Originally posted by Shallow Blue
All twenty-three of them.
It seems from Greenpawn's blog that some people have taken this remark to be based on actual research. It wasn't - it was just a throwaway quip about how few games Morphy is know to have actually played. I should've used 42 instead of 23 - that would have made it more obvious. (And closer to the truth - he actually played 59 real games.)
However. Due to this misunderstanding, I have now made the effort to find the real numbers. This wasn't as much of a job as it sounds like, because Tim Krabbé has providentially put all of them, as far as known, in PGN files. There's one containing all known Morphy games including blind simul demos, odds games, and whatnot; and one containing only the serious ones. And with a PGN, it's as simple as typing Ctrl-F/o-o-o/Again.
So here are the numbers.
In all his known games, Morphy himself castled queenside twenty-seven (close!) times. Twelve were in odds games, one in a blind game. Twice he castled with check (once in the blind game!), and one time it was the last, winning move of the game. He won sixteen of these, lost five and drew one. Six were in official games, of which he lost one and won the rest.
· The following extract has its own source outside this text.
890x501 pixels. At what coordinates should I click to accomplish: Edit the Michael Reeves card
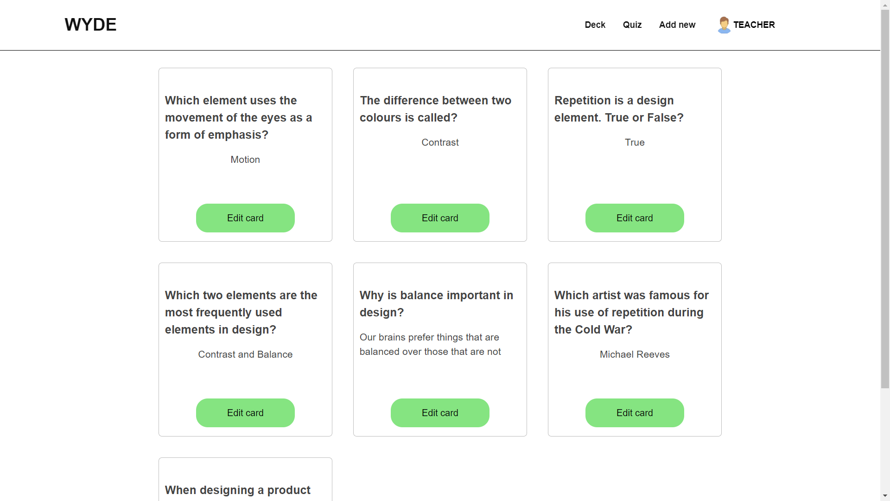coord(635,413)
Contrariwise, only twenty times did someone commit the long castle against Morphy. Five of these were in an odds game and also five in blind games (including one against Paulsen, also playing blind, which ended in a draw). Of these he won twelve, lost five, and drew three. Two were in official games, which he both won.
And then there's the interesting one. In a Paris blind simul, against a certain Bornemann,
both players castled queenside. It didn't save Bornemann; Morphy won.